Amy Lawrence Lowell (February 9, 1874 – May 12, 1925) was an American poet of the imagist school from Brookline, Massachusetts who posthumously won the Pulitzer Prize for Poetry in 1926.
Lowell was born into Brookline's prominent Lowell family, sister to astronomer Percival Lowell and Harvard president Abbott Lawrence Lowell.
She never attended college because her family did not consider that
proper for a woman, but she compensated with avid reading and
near-obsessive book collecting. She lived as a socialite and travelled widely, turning to poetry in 1902 after being inspired by a performance of Eleonora Duse in Europe.

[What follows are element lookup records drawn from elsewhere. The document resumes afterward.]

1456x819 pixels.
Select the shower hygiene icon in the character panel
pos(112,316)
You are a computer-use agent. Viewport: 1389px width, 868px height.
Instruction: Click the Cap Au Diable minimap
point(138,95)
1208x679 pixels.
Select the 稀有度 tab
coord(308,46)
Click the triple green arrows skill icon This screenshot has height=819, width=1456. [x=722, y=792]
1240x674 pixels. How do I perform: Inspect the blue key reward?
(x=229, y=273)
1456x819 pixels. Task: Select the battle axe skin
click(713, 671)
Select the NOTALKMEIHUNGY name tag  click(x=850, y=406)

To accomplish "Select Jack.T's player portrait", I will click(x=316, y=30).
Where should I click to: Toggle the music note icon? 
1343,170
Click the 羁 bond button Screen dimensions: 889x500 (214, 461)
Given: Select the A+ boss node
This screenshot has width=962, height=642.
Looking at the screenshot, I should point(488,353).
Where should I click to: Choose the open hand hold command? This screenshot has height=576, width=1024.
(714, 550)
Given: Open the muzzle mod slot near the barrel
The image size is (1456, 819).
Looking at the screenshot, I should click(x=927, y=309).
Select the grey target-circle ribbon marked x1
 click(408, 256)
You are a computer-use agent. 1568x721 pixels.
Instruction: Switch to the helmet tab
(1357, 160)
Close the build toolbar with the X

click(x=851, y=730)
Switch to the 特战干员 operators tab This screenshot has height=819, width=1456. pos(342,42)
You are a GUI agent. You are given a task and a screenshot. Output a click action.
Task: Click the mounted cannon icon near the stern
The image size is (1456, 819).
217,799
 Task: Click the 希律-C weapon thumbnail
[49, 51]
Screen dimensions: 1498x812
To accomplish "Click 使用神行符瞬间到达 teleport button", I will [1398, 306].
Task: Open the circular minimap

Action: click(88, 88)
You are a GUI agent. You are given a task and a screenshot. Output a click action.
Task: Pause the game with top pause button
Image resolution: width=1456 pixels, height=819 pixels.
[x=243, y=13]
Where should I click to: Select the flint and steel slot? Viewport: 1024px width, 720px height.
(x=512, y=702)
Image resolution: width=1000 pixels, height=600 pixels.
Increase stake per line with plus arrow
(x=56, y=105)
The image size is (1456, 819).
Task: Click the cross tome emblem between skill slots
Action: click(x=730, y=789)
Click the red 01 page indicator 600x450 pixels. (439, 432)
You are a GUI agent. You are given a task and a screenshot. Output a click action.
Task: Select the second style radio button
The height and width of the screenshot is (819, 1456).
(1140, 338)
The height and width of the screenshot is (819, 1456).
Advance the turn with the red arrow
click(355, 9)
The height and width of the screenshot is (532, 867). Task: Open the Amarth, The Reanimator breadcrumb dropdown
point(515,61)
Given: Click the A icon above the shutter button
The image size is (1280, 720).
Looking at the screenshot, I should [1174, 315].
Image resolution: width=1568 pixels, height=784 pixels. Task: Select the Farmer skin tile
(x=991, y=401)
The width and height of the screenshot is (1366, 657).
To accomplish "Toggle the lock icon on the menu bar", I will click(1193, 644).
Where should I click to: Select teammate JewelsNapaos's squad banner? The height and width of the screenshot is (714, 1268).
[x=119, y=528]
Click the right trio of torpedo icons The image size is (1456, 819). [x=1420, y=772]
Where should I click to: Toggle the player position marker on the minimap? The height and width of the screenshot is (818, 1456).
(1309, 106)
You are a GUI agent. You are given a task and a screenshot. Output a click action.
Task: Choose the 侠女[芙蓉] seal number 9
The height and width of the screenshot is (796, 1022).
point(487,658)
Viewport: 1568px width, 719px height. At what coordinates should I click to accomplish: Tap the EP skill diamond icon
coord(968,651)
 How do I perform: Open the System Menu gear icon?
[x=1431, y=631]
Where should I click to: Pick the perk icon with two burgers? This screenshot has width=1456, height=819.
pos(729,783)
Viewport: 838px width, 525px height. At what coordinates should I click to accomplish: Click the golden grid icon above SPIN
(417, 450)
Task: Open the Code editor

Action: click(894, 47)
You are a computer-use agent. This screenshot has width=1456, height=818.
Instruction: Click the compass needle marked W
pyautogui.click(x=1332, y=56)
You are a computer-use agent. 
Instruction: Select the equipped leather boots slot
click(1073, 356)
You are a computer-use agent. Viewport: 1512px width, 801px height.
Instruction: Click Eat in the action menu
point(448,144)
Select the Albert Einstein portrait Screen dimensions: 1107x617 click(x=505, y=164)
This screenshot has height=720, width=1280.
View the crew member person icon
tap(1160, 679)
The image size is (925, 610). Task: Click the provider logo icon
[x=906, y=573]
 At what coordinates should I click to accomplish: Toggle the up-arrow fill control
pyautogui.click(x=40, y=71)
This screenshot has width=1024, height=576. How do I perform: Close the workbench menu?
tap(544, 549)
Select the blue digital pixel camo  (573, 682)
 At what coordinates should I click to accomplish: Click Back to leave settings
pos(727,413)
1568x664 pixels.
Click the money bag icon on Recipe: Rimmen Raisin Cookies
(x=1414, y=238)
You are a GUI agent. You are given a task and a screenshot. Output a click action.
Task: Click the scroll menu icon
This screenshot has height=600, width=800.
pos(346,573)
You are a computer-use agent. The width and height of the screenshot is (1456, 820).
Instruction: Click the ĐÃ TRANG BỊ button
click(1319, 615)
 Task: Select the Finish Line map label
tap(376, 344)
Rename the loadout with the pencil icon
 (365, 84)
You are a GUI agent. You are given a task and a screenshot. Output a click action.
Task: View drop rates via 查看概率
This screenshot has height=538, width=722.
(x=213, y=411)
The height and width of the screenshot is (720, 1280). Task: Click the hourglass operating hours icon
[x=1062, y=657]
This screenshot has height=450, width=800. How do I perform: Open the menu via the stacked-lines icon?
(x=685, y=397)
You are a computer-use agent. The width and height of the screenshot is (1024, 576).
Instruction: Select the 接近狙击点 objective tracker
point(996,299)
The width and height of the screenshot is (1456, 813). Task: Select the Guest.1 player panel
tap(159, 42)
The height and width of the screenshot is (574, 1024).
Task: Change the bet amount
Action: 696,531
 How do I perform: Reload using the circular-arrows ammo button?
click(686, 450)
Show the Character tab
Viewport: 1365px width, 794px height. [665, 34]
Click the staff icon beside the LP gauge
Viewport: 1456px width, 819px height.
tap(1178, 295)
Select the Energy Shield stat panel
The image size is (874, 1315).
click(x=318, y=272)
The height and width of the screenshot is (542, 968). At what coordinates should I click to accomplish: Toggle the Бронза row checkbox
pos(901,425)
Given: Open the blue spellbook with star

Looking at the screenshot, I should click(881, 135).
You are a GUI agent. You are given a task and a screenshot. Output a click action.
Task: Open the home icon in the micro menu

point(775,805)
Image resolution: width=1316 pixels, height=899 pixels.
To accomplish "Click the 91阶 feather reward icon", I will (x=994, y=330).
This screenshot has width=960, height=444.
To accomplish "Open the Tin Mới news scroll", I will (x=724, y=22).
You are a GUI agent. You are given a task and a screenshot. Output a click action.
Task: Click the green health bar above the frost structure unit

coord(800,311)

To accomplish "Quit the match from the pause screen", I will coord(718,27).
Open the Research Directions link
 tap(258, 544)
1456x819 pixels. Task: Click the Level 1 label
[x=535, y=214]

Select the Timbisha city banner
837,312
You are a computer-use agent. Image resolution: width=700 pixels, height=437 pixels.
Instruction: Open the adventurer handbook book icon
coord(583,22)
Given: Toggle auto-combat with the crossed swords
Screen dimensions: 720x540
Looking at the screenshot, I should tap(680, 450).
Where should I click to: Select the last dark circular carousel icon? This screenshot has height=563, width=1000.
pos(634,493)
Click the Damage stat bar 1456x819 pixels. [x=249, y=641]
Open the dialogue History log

Lowell was said to be lesbian, and in 1912 she and actress Ada Dwyer Russell
were reputed to be lovers. Russell is reputed to be the subject of her
more erotic work, most notably the love poems contained in 'Two Speak
Together', a subsection of Pictures of the Floating World. The two women traveled to England together, where Lowell met Ezra Pound,
who at once became a major influence and a major critic of her work.
Pound considered her embrace of Imagism to be a kind of hi-jacking of
the movement, and among his friends he referred to her as the
"hippo-poetess". Lowell has been linked romantically to writer Mercedes de Acosta,
but the only evidence of any contact between them is a brief
correspondence about a planned memorial for Duse. Lowell was a short but
imposing figure who kept her hair in a bun and wore a pince-nez. She smoked cigars constantly, claiming that they lasted longer than cigarettes. A glandular problem kept her perpetually overweight, so that poet Witter Bynner
once said, in a cruel comment repeated by Ezra Pound and thereafter
commonly misattributed to him, that she was a "hippopoetess."
Lowell died of a cerebral hemorrhage in 1925 at the age of 51. The following year, she was awarded the Pulitzer Prize for Poetry for What's O'Clock. That collection included the patriotic poem "Lilacs", which Louis Untermeyer said was the poem of hers he liked best.